Em Aveiro, como na generalidade do país, há alguns bairros de construção «moderna» confrangedora onde uma real requalificação faria algum ou mesmo muito sentido. Mas entrar naquele bairro, modesto, gracioso mesmo sem possuir nenhuma obra «grandiosa», naquele jardim simples, sem pretensões, mas correto, agradável, acolhedor, é entrar numa dimensão de paz, de tranquilidade, de silêncio!, de oásis (apesar de Aveiro ser uma cidade de dimensão e trepidação suportáveis), que transporta o morador ou o visitante ocasional para outra dimensão.
De imediato era percetível que um espaço daqueles, a manter e a preservar com eventuais melhoramentos de pormenor muito cuidadosos, deveria no mais ser intocável. Numa era de degradação contínua da qualidade de vida em meio urbano, aquela joia ali quedada quase por milagre deveria merecer o espanto e o respeito de quem quer que sinta verdadeiramente o que é a alma de uma cidade ou de um quarteirão urbano.

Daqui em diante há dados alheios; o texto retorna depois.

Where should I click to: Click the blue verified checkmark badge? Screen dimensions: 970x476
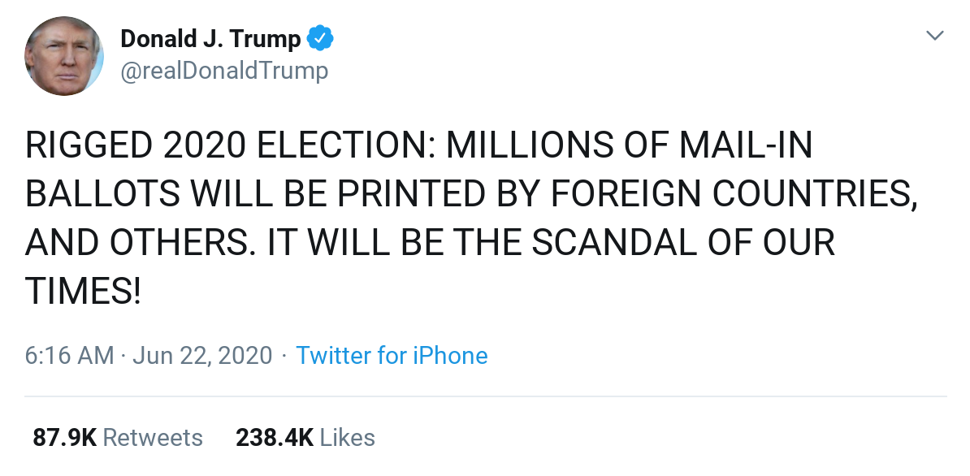[321, 38]
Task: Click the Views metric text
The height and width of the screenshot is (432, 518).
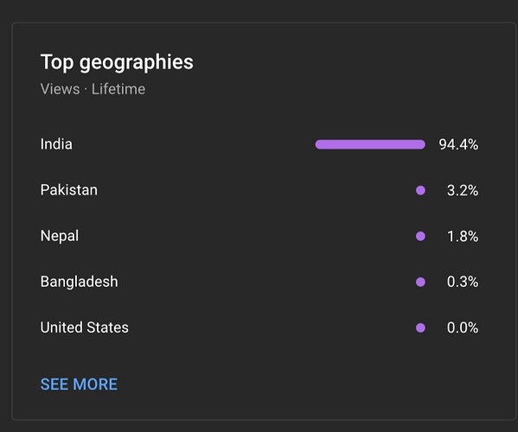Action: coord(60,89)
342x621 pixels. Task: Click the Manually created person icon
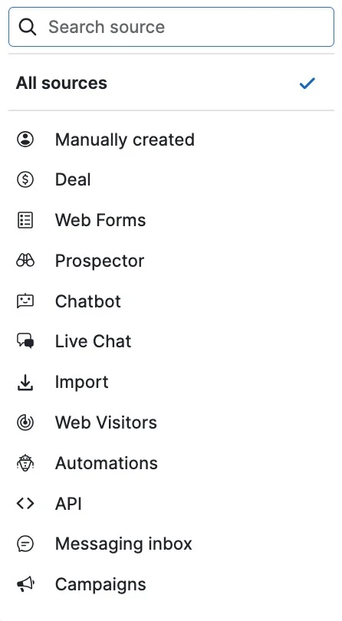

Interroguei-me: como é que autarcas, técnicos, projetistas, urbanistas, podem conceber uma intervenção como a prevista sem «temor e tremor», sem um pouco ao menos de vergonha? Por mais que haja quem não queira ver que existem tendências de época (como em todas as épocas, hoje um grau exponencialmente acima talvez) que representam uma ruína do pensamento, é preciso que haja quem afirme e aponte essa ruína (que amigos sugeriram ser também da «alma») para que os seus autores não possam dentro de duas décadas (quando se oficializam os arrependimentos…) dizer «que não sabiam». Felizmente, embora de maneira mais singela, é isso que exprime a revolta dos moradores do Alboi que colaram cartazes nas janelas das suas casas liliputianas mas singelamente atraentes a dizer, embora por outras palavras, que se recusam a ser triturados pela pretensa «modernidade», mesmo «sustentável». Quem estiver ainda a tempo e puder impedir um disparate desses, que não fique de braços cruzados.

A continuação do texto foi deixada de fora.